#### Supplied records ####

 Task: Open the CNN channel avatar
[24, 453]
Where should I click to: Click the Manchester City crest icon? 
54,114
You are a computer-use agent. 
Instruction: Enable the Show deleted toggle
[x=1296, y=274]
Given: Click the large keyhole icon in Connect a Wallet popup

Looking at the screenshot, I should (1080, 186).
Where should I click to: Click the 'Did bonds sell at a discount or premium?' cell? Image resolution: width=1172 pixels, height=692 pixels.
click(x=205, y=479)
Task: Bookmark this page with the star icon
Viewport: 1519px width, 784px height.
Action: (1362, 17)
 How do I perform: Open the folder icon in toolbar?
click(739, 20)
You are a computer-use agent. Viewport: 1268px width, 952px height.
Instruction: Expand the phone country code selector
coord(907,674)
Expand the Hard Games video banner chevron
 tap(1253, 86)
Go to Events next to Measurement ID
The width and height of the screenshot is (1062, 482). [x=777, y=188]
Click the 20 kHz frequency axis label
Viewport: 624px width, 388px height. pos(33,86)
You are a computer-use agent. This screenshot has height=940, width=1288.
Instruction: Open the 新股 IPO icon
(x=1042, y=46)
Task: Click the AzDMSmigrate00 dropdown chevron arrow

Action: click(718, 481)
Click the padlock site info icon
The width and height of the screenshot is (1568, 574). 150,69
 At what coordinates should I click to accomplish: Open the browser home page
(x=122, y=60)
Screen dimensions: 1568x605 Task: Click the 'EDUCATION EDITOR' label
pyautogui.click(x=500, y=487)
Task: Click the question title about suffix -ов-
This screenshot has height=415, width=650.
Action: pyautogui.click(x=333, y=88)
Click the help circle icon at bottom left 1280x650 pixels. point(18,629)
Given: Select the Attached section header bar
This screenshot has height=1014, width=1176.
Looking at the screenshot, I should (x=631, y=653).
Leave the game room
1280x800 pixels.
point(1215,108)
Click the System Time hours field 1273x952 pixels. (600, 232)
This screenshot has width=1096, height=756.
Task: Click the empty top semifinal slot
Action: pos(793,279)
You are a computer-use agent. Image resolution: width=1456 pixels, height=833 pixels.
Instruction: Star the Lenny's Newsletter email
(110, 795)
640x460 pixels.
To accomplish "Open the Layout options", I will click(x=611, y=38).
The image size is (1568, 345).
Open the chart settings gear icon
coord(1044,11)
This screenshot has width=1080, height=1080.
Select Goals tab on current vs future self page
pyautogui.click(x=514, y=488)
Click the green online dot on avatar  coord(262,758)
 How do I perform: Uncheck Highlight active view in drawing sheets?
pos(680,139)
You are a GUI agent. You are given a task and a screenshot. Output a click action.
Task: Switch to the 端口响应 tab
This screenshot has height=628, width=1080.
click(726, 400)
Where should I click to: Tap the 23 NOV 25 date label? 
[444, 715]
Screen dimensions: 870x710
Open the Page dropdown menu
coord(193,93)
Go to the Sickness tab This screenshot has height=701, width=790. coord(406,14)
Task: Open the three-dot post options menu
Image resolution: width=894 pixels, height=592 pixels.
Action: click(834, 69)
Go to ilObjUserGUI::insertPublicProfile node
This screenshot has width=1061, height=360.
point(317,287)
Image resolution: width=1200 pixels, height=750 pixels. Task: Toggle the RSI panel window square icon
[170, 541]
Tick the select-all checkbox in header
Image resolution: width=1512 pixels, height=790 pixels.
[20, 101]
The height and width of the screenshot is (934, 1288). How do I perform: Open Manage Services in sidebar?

####

About this exercise: All the entries should be output exactly as given.

Output of the exercise:
 Task: Open the CNN channel avatar
[24, 453]
Where should I click to: Click the Manchester City crest icon? 
54,114
You are a computer-use agent. 
Instruction: Enable the Show deleted toggle
[x=1296, y=274]
Given: Click the large keyhole icon in Connect a Wallet popup

Looking at the screenshot, I should (1080, 186).
Where should I click to: Click the 'Did bonds sell at a discount or premium?' cell? Image resolution: width=1172 pixels, height=692 pixels.
click(x=205, y=479)
Task: Bookmark this page with the star icon
Viewport: 1519px width, 784px height.
Action: (1362, 17)
 How do I perform: Open the folder icon in toolbar?
click(739, 20)
You are a computer-use agent. Viewport: 1268px width, 952px height.
Instruction: Expand the phone country code selector
coord(907,674)
Expand the Hard Games video banner chevron
 tap(1253, 86)
Go to Events next to Measurement ID
The width and height of the screenshot is (1062, 482). [x=777, y=188]
Click the 20 kHz frequency axis label
Viewport: 624px width, 388px height. pos(33,86)
You are a computer-use agent. This screenshot has height=940, width=1288.
Instruction: Open the 新股 IPO icon
(x=1042, y=46)
Task: Click the AzDMSmigrate00 dropdown chevron arrow

Action: click(718, 481)
Click the padlock site info icon
The width and height of the screenshot is (1568, 574). 150,69
 At what coordinates should I click to accomplish: Open the browser home page
(x=122, y=60)
Screen dimensions: 1568x605 Task: Click the 'EDUCATION EDITOR' label
pyautogui.click(x=500, y=487)
Task: Click the question title about suffix -ов-
This screenshot has height=415, width=650.
Action: pyautogui.click(x=333, y=88)
Click the help circle icon at bottom left 1280x650 pixels. point(18,629)
Given: Select the Attached section header bar
This screenshot has height=1014, width=1176.
Looking at the screenshot, I should (x=631, y=653).
Leave the game room
1280x800 pixels.
point(1215,108)
Click the System Time hours field 1273x952 pixels. (600, 232)
This screenshot has width=1096, height=756.
Task: Click the empty top semifinal slot
Action: pos(793,279)
You are a computer-use agent. Image resolution: width=1456 pixels, height=833 pixels.
Instruction: Star the Lenny's Newsletter email
(110, 795)
640x460 pixels.
To accomplish "Open the Layout options", I will click(x=611, y=38).
The image size is (1568, 345).
Open the chart settings gear icon
coord(1044,11)
This screenshot has width=1080, height=1080.
Select Goals tab on current vs future self page
pyautogui.click(x=514, y=488)
Click the green online dot on avatar  coord(262,758)
 How do I perform: Uncheck Highlight active view in drawing sheets?
pos(680,139)
You are a GUI agent. You are given a task and a screenshot. Output a click action.
Task: Switch to the 端口响应 tab
This screenshot has height=628, width=1080.
click(726, 400)
Where should I click to: Tap the 23 NOV 25 date label? 
[444, 715]
Screen dimensions: 870x710
Open the Page dropdown menu
coord(193,93)
Go to the Sickness tab This screenshot has height=701, width=790. coord(406,14)
Task: Open the three-dot post options menu
Image resolution: width=894 pixels, height=592 pixels.
Action: click(834, 69)
Go to ilObjUserGUI::insertPublicProfile node
This screenshot has width=1061, height=360.
point(317,287)
Image resolution: width=1200 pixels, height=750 pixels. Task: Toggle the RSI panel window square icon
[170, 541]
Tick the select-all checkbox in header
Image resolution: width=1512 pixels, height=790 pixels.
[20, 101]
The height and width of the screenshot is (934, 1288). How do I perform: Open Manage Services in sidebar?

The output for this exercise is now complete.